What the exercise asks:
Please repeat the records below exactly, but only from the line that contains "The image size is (380, 233)." onward, ending with the last line.

Records for the task:
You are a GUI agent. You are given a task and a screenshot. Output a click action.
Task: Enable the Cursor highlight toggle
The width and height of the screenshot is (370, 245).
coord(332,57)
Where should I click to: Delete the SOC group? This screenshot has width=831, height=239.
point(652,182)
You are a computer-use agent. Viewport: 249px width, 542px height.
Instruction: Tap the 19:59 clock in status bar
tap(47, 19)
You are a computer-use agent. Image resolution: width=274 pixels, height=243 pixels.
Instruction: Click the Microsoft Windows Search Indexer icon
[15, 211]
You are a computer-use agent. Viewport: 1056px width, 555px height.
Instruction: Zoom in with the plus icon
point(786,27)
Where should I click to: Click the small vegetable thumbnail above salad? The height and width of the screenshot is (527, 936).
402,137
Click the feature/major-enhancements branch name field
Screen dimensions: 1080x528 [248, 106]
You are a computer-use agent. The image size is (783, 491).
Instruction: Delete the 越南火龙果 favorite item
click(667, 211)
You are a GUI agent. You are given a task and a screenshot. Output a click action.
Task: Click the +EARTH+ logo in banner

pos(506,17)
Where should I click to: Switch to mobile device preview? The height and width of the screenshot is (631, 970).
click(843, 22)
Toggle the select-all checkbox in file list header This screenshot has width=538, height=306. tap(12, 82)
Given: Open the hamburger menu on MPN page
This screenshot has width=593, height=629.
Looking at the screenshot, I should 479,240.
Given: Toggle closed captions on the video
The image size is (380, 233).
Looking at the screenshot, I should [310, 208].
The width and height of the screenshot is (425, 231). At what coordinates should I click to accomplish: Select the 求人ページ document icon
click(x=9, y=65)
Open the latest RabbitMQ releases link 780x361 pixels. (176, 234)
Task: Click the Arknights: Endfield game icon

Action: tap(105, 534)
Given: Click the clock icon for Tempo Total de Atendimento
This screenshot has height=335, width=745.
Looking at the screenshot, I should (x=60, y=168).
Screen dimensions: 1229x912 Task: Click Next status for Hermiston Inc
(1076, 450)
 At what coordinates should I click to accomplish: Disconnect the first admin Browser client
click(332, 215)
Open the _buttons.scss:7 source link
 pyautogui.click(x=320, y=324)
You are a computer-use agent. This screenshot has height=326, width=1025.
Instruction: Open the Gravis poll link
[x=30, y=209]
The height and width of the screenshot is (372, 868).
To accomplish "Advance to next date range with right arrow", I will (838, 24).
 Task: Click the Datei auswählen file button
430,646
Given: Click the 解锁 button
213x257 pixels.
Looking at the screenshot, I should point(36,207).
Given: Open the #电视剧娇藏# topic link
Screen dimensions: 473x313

Response to this exercise:
The image size is (380, 233).
Looking at the screenshot, I should [310, 208].
The width and height of the screenshot is (425, 231). At what coordinates should I click to accomplish: Select the 求人ページ document icon
click(x=9, y=65)
Open the latest RabbitMQ releases link 780x361 pixels. (176, 234)
Task: Click the Arknights: Endfield game icon

Action: tap(105, 534)
Given: Click the clock icon for Tempo Total de Atendimento
This screenshot has height=335, width=745.
Looking at the screenshot, I should (x=60, y=168).
Screen dimensions: 1229x912 Task: Click Next status for Hermiston Inc
(1076, 450)
 At what coordinates should I click to accomplish: Disconnect the first admin Browser client
click(332, 215)
Open the _buttons.scss:7 source link
 pyautogui.click(x=320, y=324)
You are a computer-use agent. This screenshot has height=326, width=1025.
Instruction: Open the Gravis poll link
[x=30, y=209]
The height and width of the screenshot is (372, 868).
To accomplish "Advance to next date range with right arrow", I will (838, 24).
 Task: Click the Datei auswählen file button
430,646
Given: Click the 解锁 button
213x257 pixels.
Looking at the screenshot, I should point(36,207).
Given: Open the #电视剧娇藏# topic link
Screen dimensions: 473x313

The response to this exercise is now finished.